The Vaccine Adverse Event Reporting System, or VAERS, database has been fodder for anti-vaccine activists since before the COVID-19 pandemic. The reporting system, which is jointly run by the Centers for Disease Control and Prevention and the Food and Drug Administration, is the nation’s early warning system to detect possible safety problems with vaccines after they are rolled out to the public.
Vaccines are always rigorously tested before widespread use, but the clinical trials can only be so large and cannot rule out rare safety concerns.
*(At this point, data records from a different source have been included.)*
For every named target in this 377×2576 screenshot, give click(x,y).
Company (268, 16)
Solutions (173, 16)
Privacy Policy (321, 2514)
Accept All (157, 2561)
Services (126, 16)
For this reason, VAERS is used, in conjunction with a variety of other vaccine safety monitoring systems, to quickly identify potential problems, which are then investigated.
Importantly, anyone can submit a report of a symptom that occurred following vaccination. The reports are not vetted for accuracy, nor do they mean that the symptom was necessarily caused by the vaccine. In many cases, the symptom is purely coincidental.
These basic facts about VAERS, which are prominently advertised in a disclaimer that users must agree to before accessing the database, haven’t stopped people from misinterpreting the system’s data and using it to lend inaccurate or unsupported claims about vaccines a veneer of scientific and governmental legitimacy. And with the arrival of the three FDA-approved or -authorized COVID-19 vaccines, claims using VAERS have gone into overdrive.
Television personalities, anti-vaccine websites and social media posts have all cited figures in VAERS or similar reporting systems abroad to falsely suggest that the COVID-19 vaccines aren’t safe, as we have written. The vaccines are remarkably safe — typically triggering only temporary and expected side effects that are signs that a person’s body is mounting the proper immune response — and are associated with only a few, very rare serious adverse events.
In fact, VAERS has successfully helped to identify those rare but very real problems, which include heart inflammation for the Pfizer/BioNTech and Moderna mRNA vaccines, and a blood clotting disorder coupled with low platelets for the Johnson & Johnson vaccine — exactly as designed.
The latest VAERS-inspired claim attempts to cast doubt about the safety of the COVID-19 vaccines by highlighting the high number of reports to the safety system compared with past vaccines.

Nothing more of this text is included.